Homopolymer mutational hot spots mediate herpes simplex virus resistance to acyclovir

Abstract

In the majority of cases, the mechanism underlying the resistance to acyclovir (ACV) of herpes simplex viruses (HSVs) is thymidine kinase (TK) deficiency. Plaque isolates from eight ACV-resistant (ACVr) clinical isolates from AIDS patients, of which five reactivated, were sequenced to determine the genetic lesion within the tk gene conferring resistance and whether this may have correlated with reactivation potential. Mutations were clustered within two homopolymer nucleotide stretches. Three plaque isolates (1737-14, 90-150-3, and 89-650-5) had insertion mutations within a stretch of 7 guanosines, while two isolates (89-063-1 and 89-353-1) had frameshift mutations within a stretch of 6 cytosines (a deletion and an insertion, respectively).
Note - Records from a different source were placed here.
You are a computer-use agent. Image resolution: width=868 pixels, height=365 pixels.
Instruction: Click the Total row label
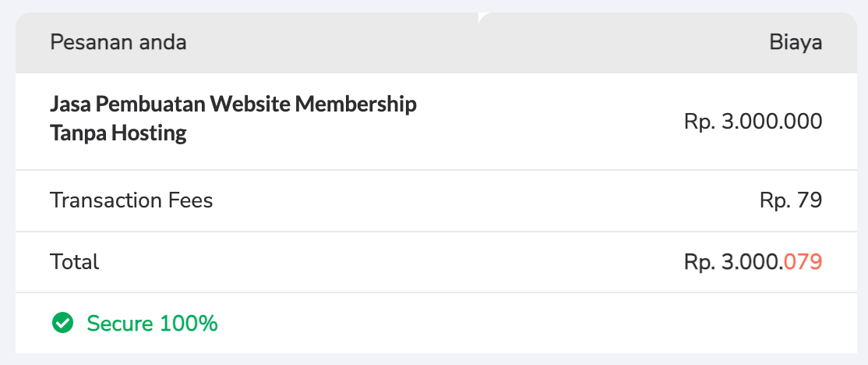[x=75, y=261]
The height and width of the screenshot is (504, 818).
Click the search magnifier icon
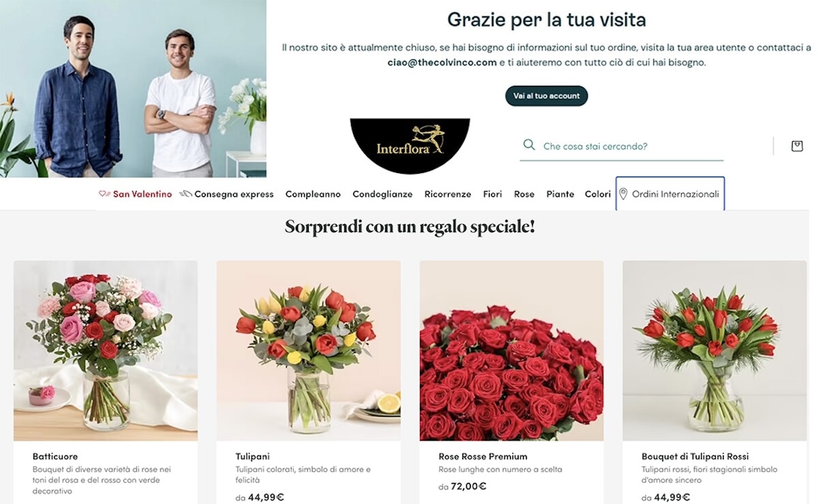(529, 145)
Mutations resulted in premature termination codons, and the predicted 28- and 32-kDa truncated TK products were detected by Western blot analysis of virus-infected cell extracts. The repair of one homopolymer frameshift mutation (in isolate 1737-14) restored TK activity, demonstrating that this mutation is the basis of TK deficiency. Of the five reactivated isolates, four were TK deficient and contained frameshift mutations while the fifth retained TK activity because of its altered-TK or Pol- phenotype. These data demonstrate that the majority of ACVr clinical isolates contain frameshift mutations within two long homopolymer nucleotide stretches which function as hot spots within the HSV tk gene and produce nonfunctional, truncated TK proteins.